*TO DO*. An acceptable answer contains every record below, unchanged, and no pictures.

---

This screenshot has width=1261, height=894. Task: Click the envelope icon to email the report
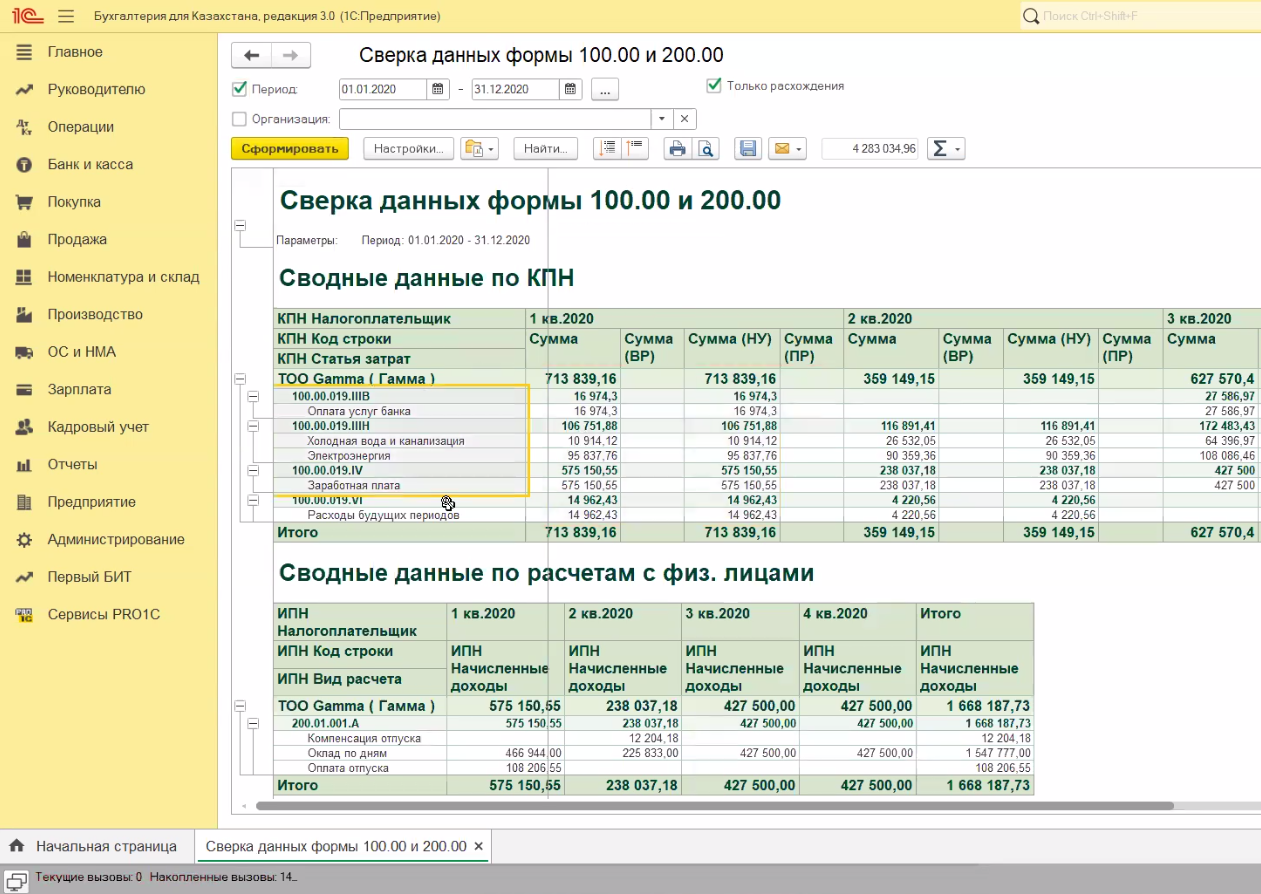[781, 149]
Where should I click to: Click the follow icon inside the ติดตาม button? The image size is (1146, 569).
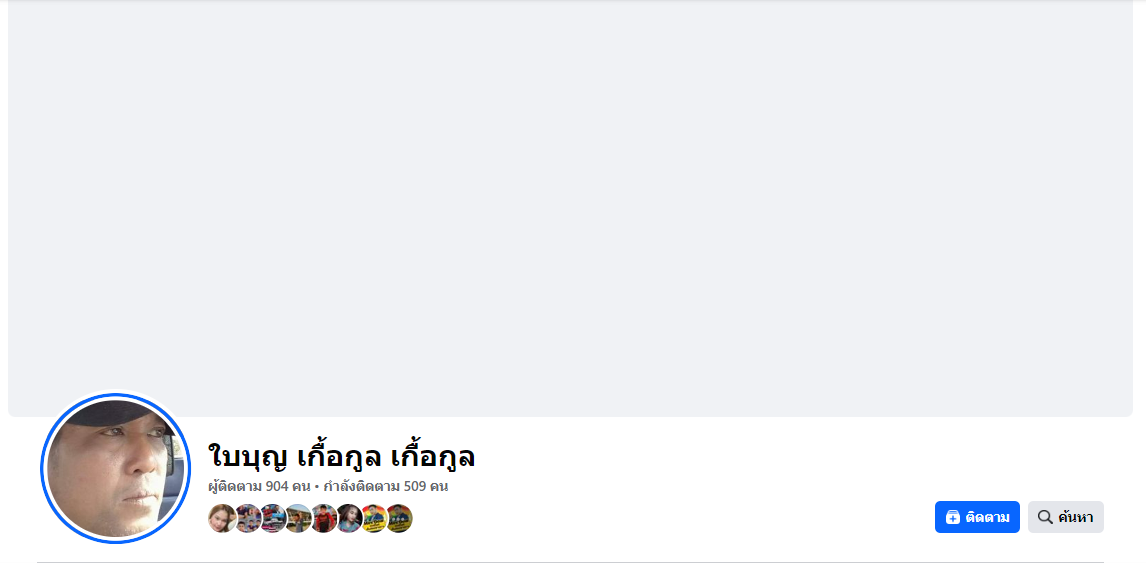(952, 517)
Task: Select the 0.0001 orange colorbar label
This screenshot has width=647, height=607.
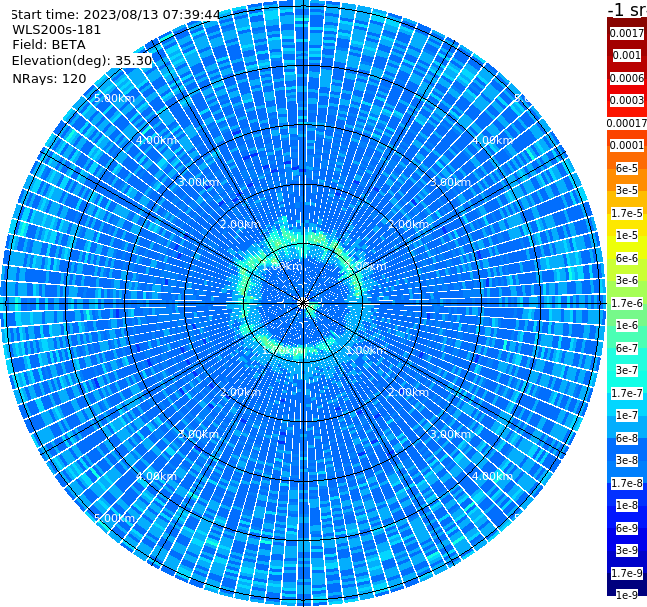Action: (x=627, y=145)
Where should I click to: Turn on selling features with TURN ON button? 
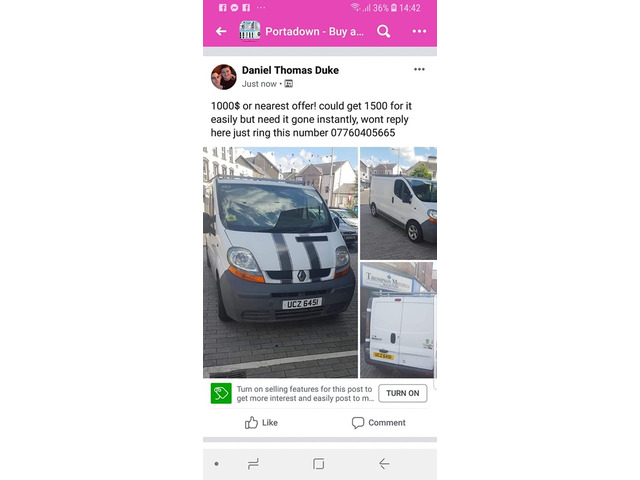click(402, 393)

---

*SOLUTION TO THE EXERCISE*.
This screenshot has width=1261, height=894. Task: Click the envelope icon to email the report
[781, 149]
Where should I click to: Click the follow icon inside the ติดตาม button? The image size is (1146, 569).
(952, 517)
Task: Select the 0.0001 orange colorbar label
This screenshot has width=647, height=607.
Action: (x=627, y=145)
Where should I click to: Turn on selling features with TURN ON button? 
click(402, 393)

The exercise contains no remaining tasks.